---------- Data entries

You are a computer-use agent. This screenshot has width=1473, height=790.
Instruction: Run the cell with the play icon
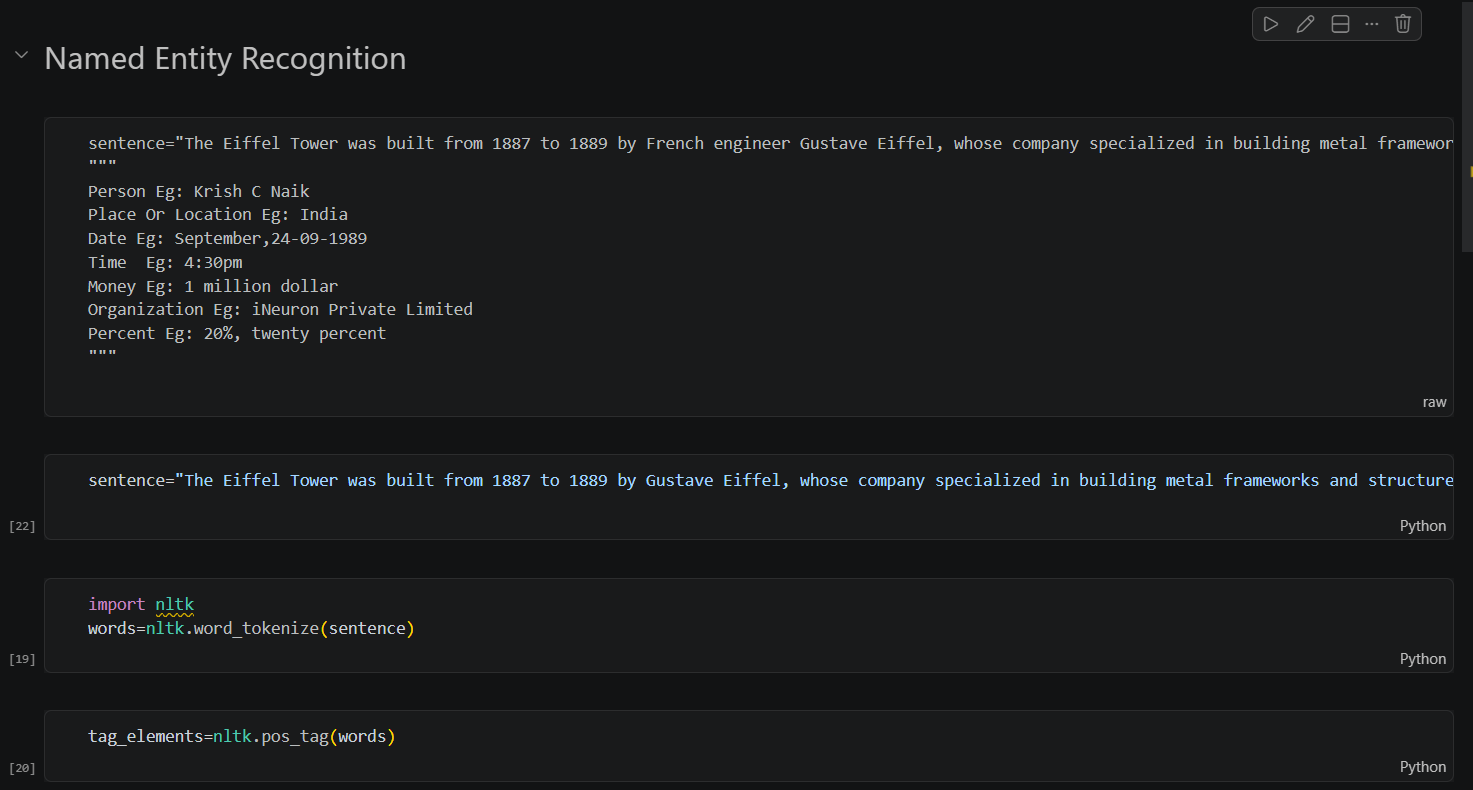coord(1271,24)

--------------------
---------- Data entries

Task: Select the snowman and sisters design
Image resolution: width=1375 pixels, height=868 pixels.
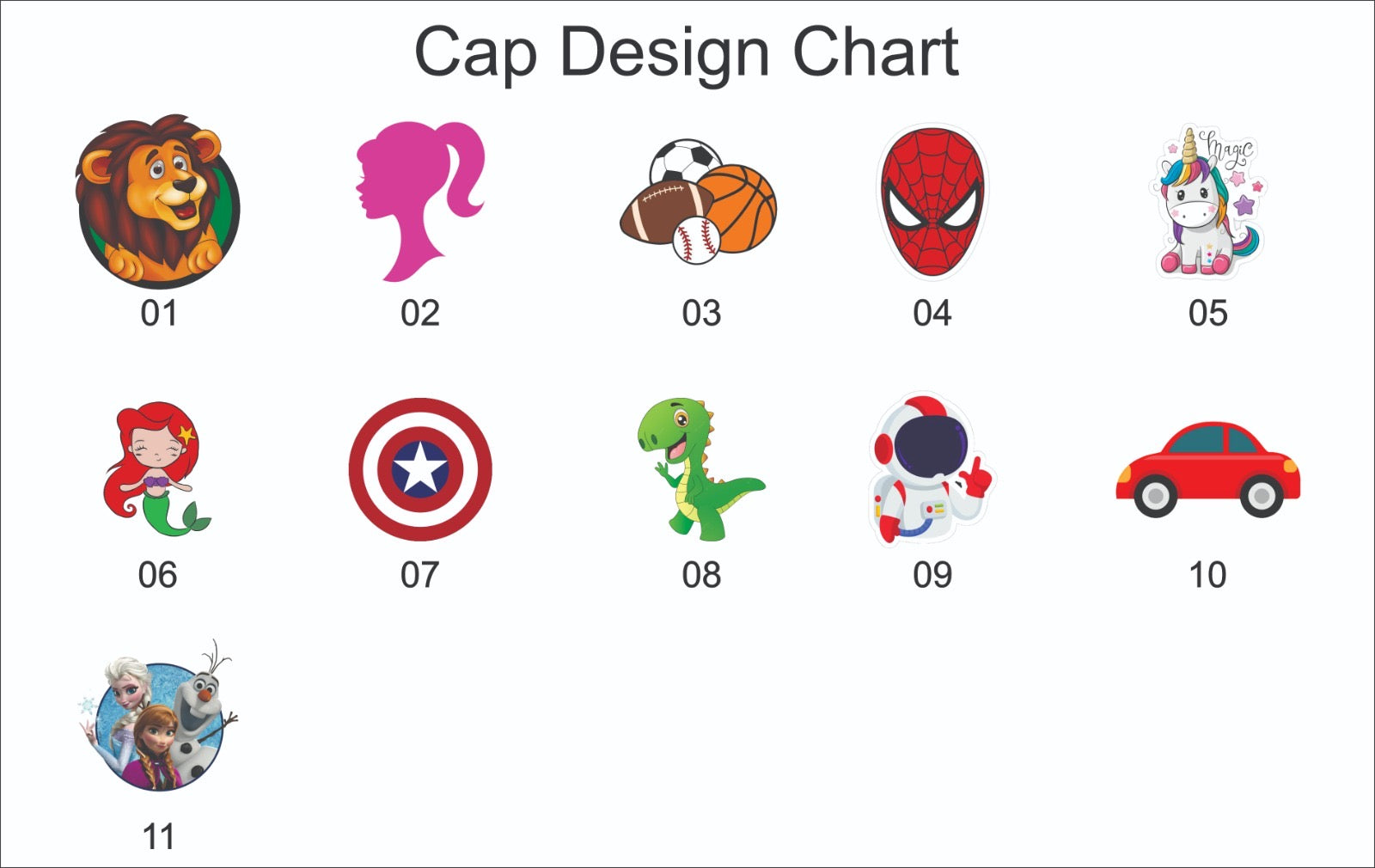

--------------------

• _Aim of the exercise_
Reproduce verbatim the lines above, starting at the line that has "You are a computer-use" and stopping after the line that has "coord(1271,24)". Leave the pictures out.

• _Response below_
You are a computer-use agent. This screenshot has width=1473, height=790.
Instruction: Run the cell with the play icon
coord(1271,24)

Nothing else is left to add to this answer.